19 They will all come and settle in the steep ravines and in the crevices in the rocks, on all the thornbushes and at all the water holes.
20 Te dien dage zal de Heere door een gehuurd scheermes, hetwelk aan gene zijde der rivier is, door den koning van Assyrie, afscheren het hoofd, en het haar der voeten; ja, het zal ook den baard gans wegnemen.
20 In that day the Lord will use a razor hired from beyond the Euphrates River—the king of Assyria—to shave your heads and private parts, and to cut off your beards also.
21 En het zal geschieden te dien dage, dat iemand een koetje in het leven zal behouden hebben, en twee schapen;
21 In that day, a person will keep alive a young cow and two goats.
22 En het zal geschieden, dat hij vanwege de veelheid der melk, die zij geven zullen, boter zal eten; ja, een ieder, die overgebleven zal zijn in het midden des lands, die zal boter en honig eten.

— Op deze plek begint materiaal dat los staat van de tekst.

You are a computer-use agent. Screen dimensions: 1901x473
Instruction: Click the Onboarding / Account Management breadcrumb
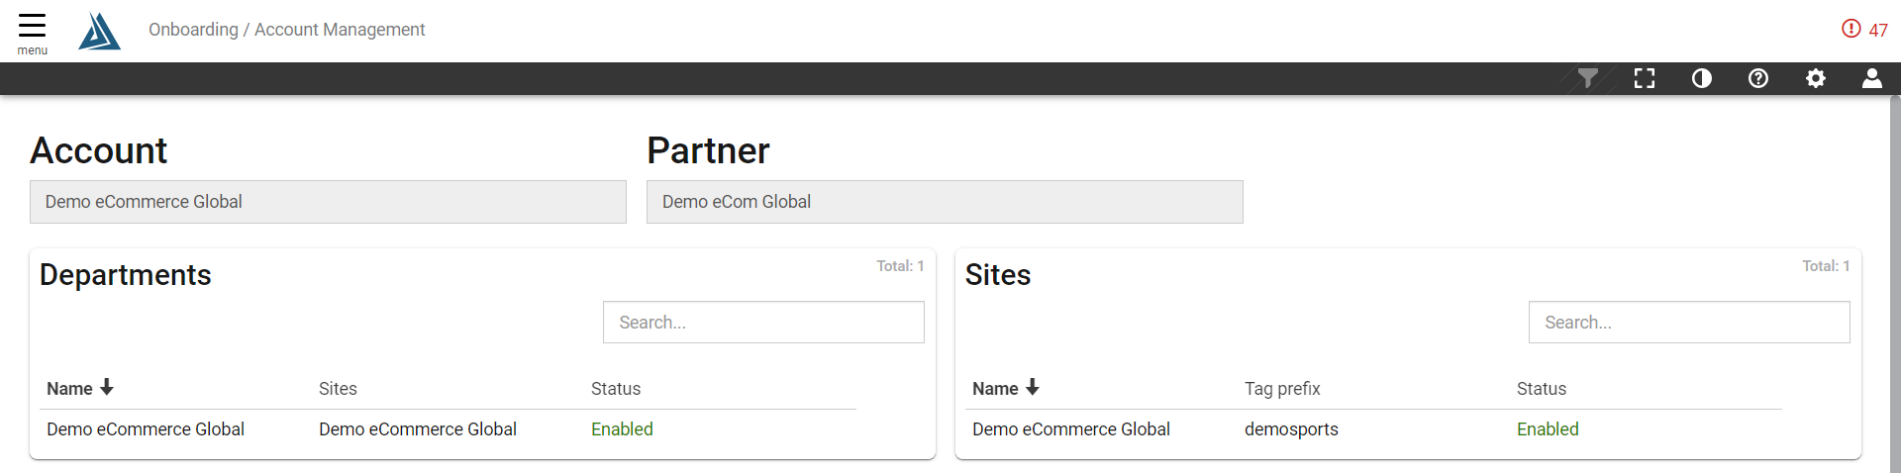pos(286,30)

22 And because of the abundance of the milk they give, there will be curds to eat. All who remain in the land will eat curds and honey.
23 Ook zal het te dienzelfden dage geschieden, dat iedere plaats, alwaar duizend wijnstokken geweest zijn, van duizend zilverlingen, tot doornen en distelen zal zijn;
23 In that day, in every place where there were a thousand vines worth a thousand silver shekels, there will be only briers and thorns.
24 Dat men met pijlen en met den boog aldaar zal moeten gaan; want het ganse land zal doornen en distelen zijn.
24 Hunters will go there with bow and arrow, for the land will be covered with briers and thorns.
25 Ook al de bergen, die men met houwelen pleegt om te hakken, daar zal men niet komen uit vrees der doornen en der distelen; maar die zullen wezen tot inzending van den os, en tot vertreding van het kleinvee.
25 As for all the hills once cultivated by the hoe, you will no longer go there for fear of the briers and thorns; they will become places where cattle are turned loose and where sheep run.
The Dutch Staten Vertaling translation is in the public domain.